## Bloco de texto
Curiosamente, contudo, e mesmo que se mostrem atentos a mediações entre os dois eventos, Nobre e Nunes terminam por endossar, com sinal invertido, a vinculação entre Junho de 2013 e o bolsonarismo que principiam por criticar. Não mais, evidentemente, uma relação linear que atribui “fascismo” ou complotismo direitista às mobilizações, mas o esforço de compreender como o clímax do sentimento antissistema no país teria sido melhor aproveitado pelas hostes da ultradireita do que pelos protagonistas do campo da esquerda.
Vejamos os termos do debate, antes de passarmos a seus pressupostos e implicações. Desde Imobilismo em movimento (Nobre, 2013 ), Nobre pensa a política brasileira a partir da distinção entre sistema político e sociedade, chegando mesmo a falar em “blindagem do sistema político contra a sociedade” (Nobre, 2013 , p. 11), “desconexão entre sociedades e sistemas políticos” e em uma “atitude de absoluto fechamento [do sistema político] à sociedade” (Nobre, 2022 , p. 31). Ilustrando a convergência de perspectivas, Nunes articula que “o sistema responde[u] ao choque de 2013 reforçando ainda mais sua autonomia em relação à sociedade” (Nunes, 2022 , pp. 167-8), em um quadro global de “relativo descompasso entre instituições políticas e sociedade” (Nunes, 2022 , p. 13). As noções empregadas não dão margem a qualquer ambiguidade acerca da radical exterioridade que se postula entre as duas entidades (sistema e sociedade): blindagem, desconexão, fechamento, autonomia e descompasso.

## Faça o seguinte
1) Cite fielmente a parte do trecho sobre Junho de 2013 que começa nas palavras "Curiosamente, contudo, e" e termina depois de "campo da esquerda.".
2) As afirmações a seguir estão de acordo com o trecho sobre Junho de 2013? Responda sim ou não a cada uma e cite literalmente as palavras do trecho que decidem a resposta.
(a) Nobre e Nunes acabam endossando, com sinal invertido, a vinculação entre Junho de 2013 e o bolsonarismo.
(b) Segundo Nunes, o sistema respondeu ao choque de 2013 diminuindo sua autonomia em relação à sociedade.
(c) A obra Imobilismo em movimento, de Nobre, é de 2022.
3) Segundo o trecho sobre Junho de 2013, quais noções não dão margem a ambiguidade quanto à exterioridade entre sistema e sociedade?

## Dados fornecidos
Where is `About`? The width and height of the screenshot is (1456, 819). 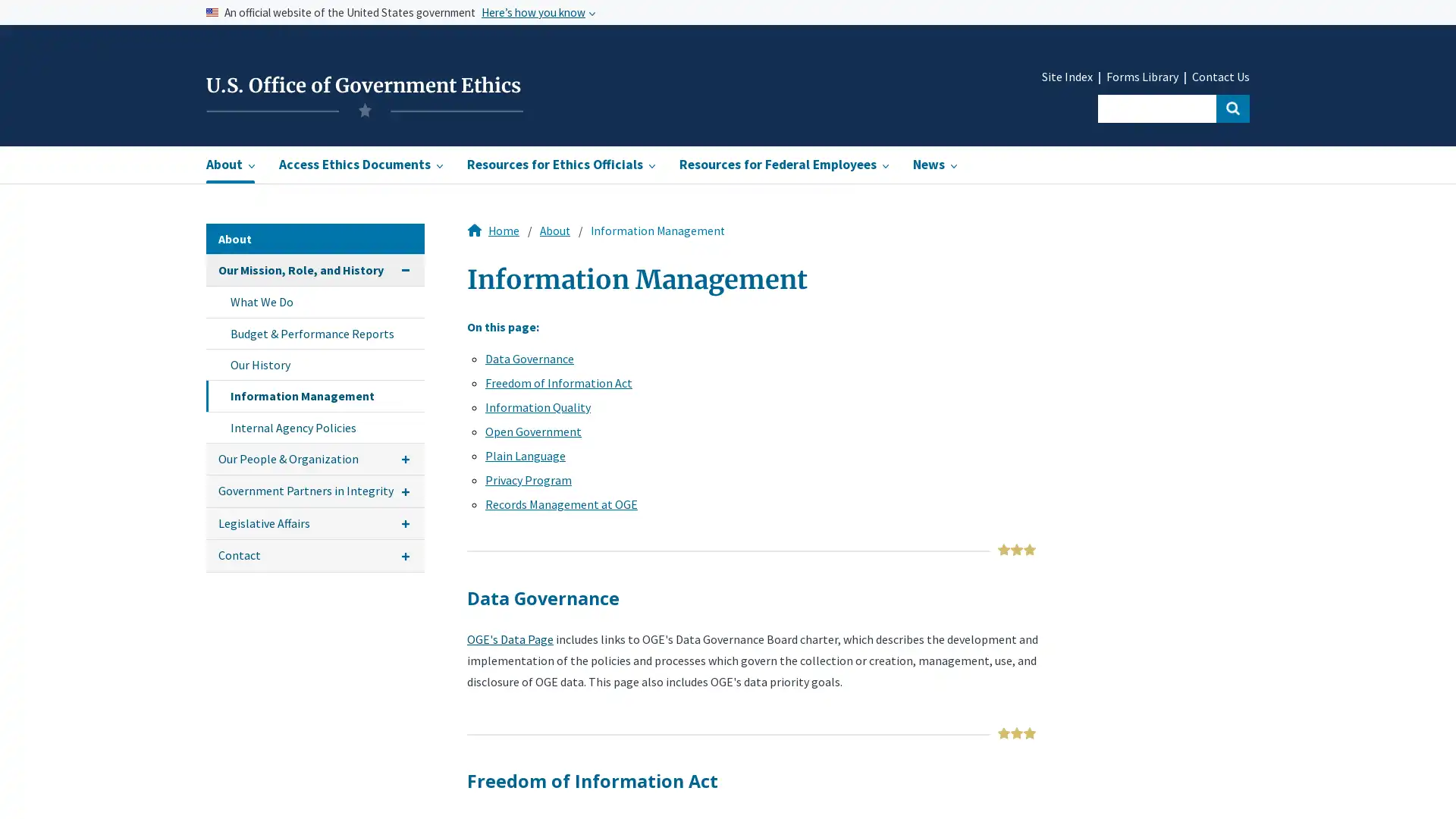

==

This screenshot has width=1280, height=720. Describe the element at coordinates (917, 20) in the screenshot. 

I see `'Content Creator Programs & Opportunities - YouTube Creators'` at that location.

## Respostas em ordem
1)
Curiosamente, contudo, e mesmo que se mostrem atentos a mediações entre os dois eventos, Nobre e Nunes terminam por endossar, com sinal invertido, a vinculação entre Junho de 2013 e o bolsonarismo que principiam por criticar. Não mais, evidentemente, uma relação linear que atribui “fascismo” ou complotismo direitista às mobilizações, mas o esforço de compreender como o clímax do sentimento antissistema no país teria sido melhor aproveitado pelas hostes da ultradireita do que pelos protagonistas do campo da esquerda.

2)
(a) Sim: "Nobre e Nunes terminam por endossar, com sinal invertido, a vinculação entre Junho de 2013 e o bolsonarismo que principiam por criticar"
(b) Não: "o sistema responde[u] ao choque de 2013 reforçando ainda mais sua autonomia em relação à sociedade"
(c) Não: "Desde Imobilismo em movimento (Nobre, 2013 )"

3) Blindagem, desconexão, fechamento, autonomia e descompasso.